―Tem certeza que está tudo bem você ir para a firma assim? Não quer esperar mais alguns dias?

Tinha a sua frente um prato raso com bacon e ovos. Sentada a sua frente, sua mulher continuava a falar como se preocupava com ele e continuava a perguntar se estava bem. Ele simplesmente não ouvia o que sua mulher dizia. Em sua boca um cigarro pela metade. Antes disso nunca havia fumado durante as refeições. Antes disso só fumava quando não tinha nada para fazer e depois de transar. Sempre achou cômica a imagem dele fumando enquanto sua mulher limpava o esperma das coxas. Como nos filmes antigos.

Mas agora fumava porque precisava.

Se houvesse algum espelho na sala de jantar poderia ver o mesmo que os olhos azuis de Alice fitavam. Um rosto vazio com a barba por fazer, um sorriso já amarelado pelo uso constante dos cigarros e um estupido corte abaixo do olho direito. Estava debaixo do carro quando a chave que estava usando para soltar um parafuso espanado escapou e acabou rasgando a carne de seu rosto. Não foi um corte grande, mas achou melhor ir ao hospital por precaução. Levou dois pontos. Provavelmente não ficaria cicatriz.

(teve sorte de alguma pedra não acertar seu olho, poderia ficar cego. Ao invés disso, ficou com um pequeno sorriso abaixo do olho esquerdo)

De tudo isso restou apenas uma foto tirada por Alice na saída do hospital. Ele se sentiu um idiota ao tirar a foto e se sente um idiota toda vez que a vê na mesa de centro da sala de estar. Parecia a foto de um soldado que havia curado suas feridas e pronto para continuar matando pelo seu país.

Nada disso importava. Aparentemente o maníaco o estava seguindo. Quando chegou do hospital recebeu outro e-mail: “Agora que somos iguais novamente você teria coragem de fazer aquilo de novo?” não importava que configuração ele usasse, esses estranhos e-mails nunca eram mandados para a lixeira.

“Esse maníaco não é só um bostinha. Ele sabe o que tá fazendo. Ele deve ter feito uma longa pesquisa para saber que meu irmão tinha uma cicatriz abaixo do olho esquerdo. Como ele podia saber disso?”

―... você mesmo fala que o conselho está procurando um motivo para te desligar da empresa.

Isso é verdade. Nos dias de hoje seria impossível manter uma firma dessas proporções sem capital externo.

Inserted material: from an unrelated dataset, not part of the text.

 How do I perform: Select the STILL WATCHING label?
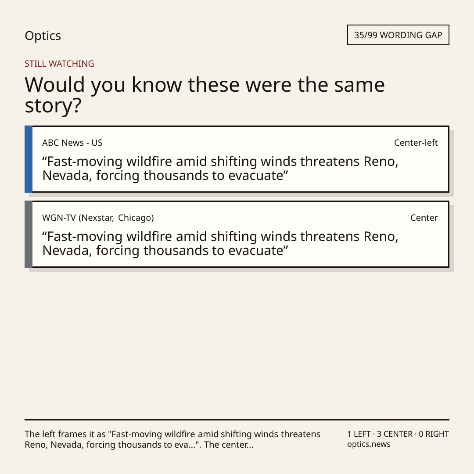tap(59, 64)
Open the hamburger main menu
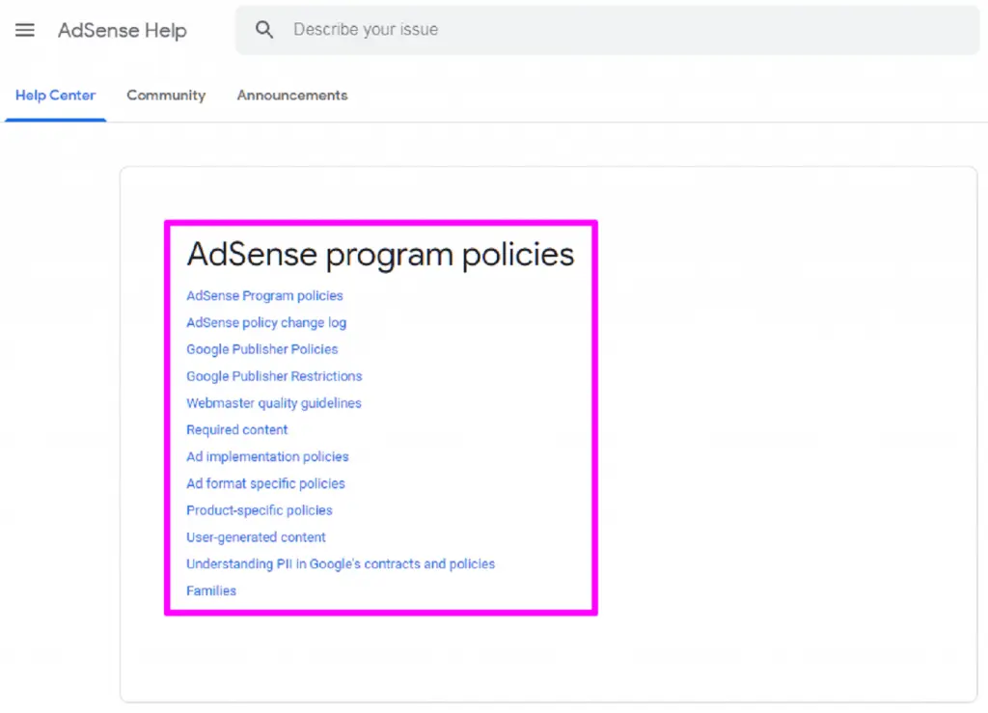 click(25, 30)
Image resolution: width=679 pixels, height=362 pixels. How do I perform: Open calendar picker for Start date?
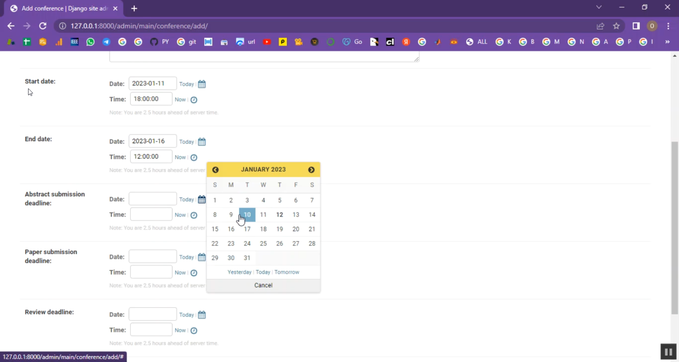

Logico que ele era o maior acionista, mas a politica da firma permitia que ele fosse desligado das funções na diretoria. Isso não afetaria suas ações, mas sentia que devia manter o único Cougar ativo na empresa. Devia isso a seu pai.

― Eu sei. Por isso mesmo eu tenho que ir. Isso é uma coisa estupida que eu chamo de orgulho masculino.

― Agora você parece o homem com quem me casei. Ah, já ia me esquecendo – entrega uma notificação em suas mãos – parece que a fazenda dos seus pais foi liberada do período de quarentena.

Ficou realmente surpreso. Seu pai, homem pratico e racional, havia recusado vender a fazenda para o governo após o acidente na usina nuclear da região. Isso foi há 29 anos. Dificilmente conseguiria vender a fazenda por um bom preço. Pelo jeito aquelas terras radioativas continuariam na família Cougar.

Sua mulher tinha razão. Durante uma reunião que durou 5 minutos havia sido destituído da sua função no conselho administrativo. Sabia que quando eles tivessem problemas voltariam como o rabo entre as pernas pedindo ajuda. Iria deixar as coisas como estavam no momento. Enquanto esvaziava sua mesa jogou fora a bituca do quinto ou sexto cigarro do dia.

“Se tiver um pouco de sorte talvez eu morra de câncer antes de ficar louco. Vou ser enterrado com um terno branco com os braços

(e pernas dobradas em ângulos estranhos)

cruzados e os dedos do meio levantados.”

Começa a rir, mas a tosse áspera logo vem lembrar que o câncer está realmente perto. Mas a loucura está ao seu lado.